"While appreciating the signal honour of the committee of
the Queen's Park F.C. in asking me to write the history of the club, I would
mention that I was very reluctant to undertake such a responsibility, and it
was only on the solicitations of personal friends that I eventually
consented. Sensible of my literary limitations, these, however, while always
uppermost, seemed to lose their terror the more my researches were
prosecuted; and if the work may not be as worthy as the engrossing character
of the subject deserves, it, at all events, has the merit, if it can claim
no other, of being a faithful record of the great and imposing part which
the Queen's Park F.C. has played in moulding the history of what is
universally acknowledged to be the most democratic of our national sports.
"Two courses were at least open to me.

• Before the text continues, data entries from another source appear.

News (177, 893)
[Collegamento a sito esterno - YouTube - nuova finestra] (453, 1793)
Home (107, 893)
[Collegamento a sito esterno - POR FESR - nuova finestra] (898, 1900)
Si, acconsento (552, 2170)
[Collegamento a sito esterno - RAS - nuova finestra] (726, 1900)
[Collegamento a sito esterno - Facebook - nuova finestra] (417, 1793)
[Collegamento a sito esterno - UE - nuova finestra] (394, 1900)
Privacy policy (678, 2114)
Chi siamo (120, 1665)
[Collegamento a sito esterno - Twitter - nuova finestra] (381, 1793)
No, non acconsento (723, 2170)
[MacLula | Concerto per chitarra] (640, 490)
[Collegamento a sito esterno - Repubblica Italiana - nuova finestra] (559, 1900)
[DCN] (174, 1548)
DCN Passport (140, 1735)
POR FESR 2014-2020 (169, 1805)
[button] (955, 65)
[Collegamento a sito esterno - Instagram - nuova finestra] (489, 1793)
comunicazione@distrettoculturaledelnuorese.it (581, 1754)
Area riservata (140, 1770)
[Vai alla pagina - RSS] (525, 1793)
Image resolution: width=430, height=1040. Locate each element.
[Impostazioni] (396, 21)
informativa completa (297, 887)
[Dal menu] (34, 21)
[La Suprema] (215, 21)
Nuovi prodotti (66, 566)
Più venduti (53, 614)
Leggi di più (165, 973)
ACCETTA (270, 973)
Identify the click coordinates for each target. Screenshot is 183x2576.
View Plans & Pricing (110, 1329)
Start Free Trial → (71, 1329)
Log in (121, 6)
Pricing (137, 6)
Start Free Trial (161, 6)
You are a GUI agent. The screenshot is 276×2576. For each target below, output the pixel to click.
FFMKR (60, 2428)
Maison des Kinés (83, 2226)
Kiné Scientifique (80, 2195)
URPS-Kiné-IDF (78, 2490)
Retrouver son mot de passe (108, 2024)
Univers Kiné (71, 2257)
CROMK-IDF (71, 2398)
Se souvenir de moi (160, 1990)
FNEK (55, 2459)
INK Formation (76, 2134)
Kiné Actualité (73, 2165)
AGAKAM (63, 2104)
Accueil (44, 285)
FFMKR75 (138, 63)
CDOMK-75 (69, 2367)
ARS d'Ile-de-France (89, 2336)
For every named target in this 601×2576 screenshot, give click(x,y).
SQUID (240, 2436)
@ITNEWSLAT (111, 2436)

One was to deal
chronologically with events, making the labours of each season stand by
themselves; the other, which was ultimately adopted, was to treat in chapter
form the more outstanding incidents and results in the practical operations
of the club, as well as its legislative and administrative activities.
Possibly the former would have been the more interesting; but the latter,
in its historical presentment, provides a wealth of information which should
be highly useful, if only for purposes of reference.
"It is impossible to give the names of all who have so
generously come to my help in supplying incidents and documents of much
interest and value; but I cannot omit to mention Mr. John K. M'Dowall,
secretary of the Scottish Football Association, Mr. J. C. Grant, and my
life-long friend, Mr. Robert Livingstone, for their valuable cooperation,
while it is almost superfluous to add that all officially connected with the
club have contributed in various ways to make my task "a labour of love."
"THE AUTHOR."Glasgow, October, 1920.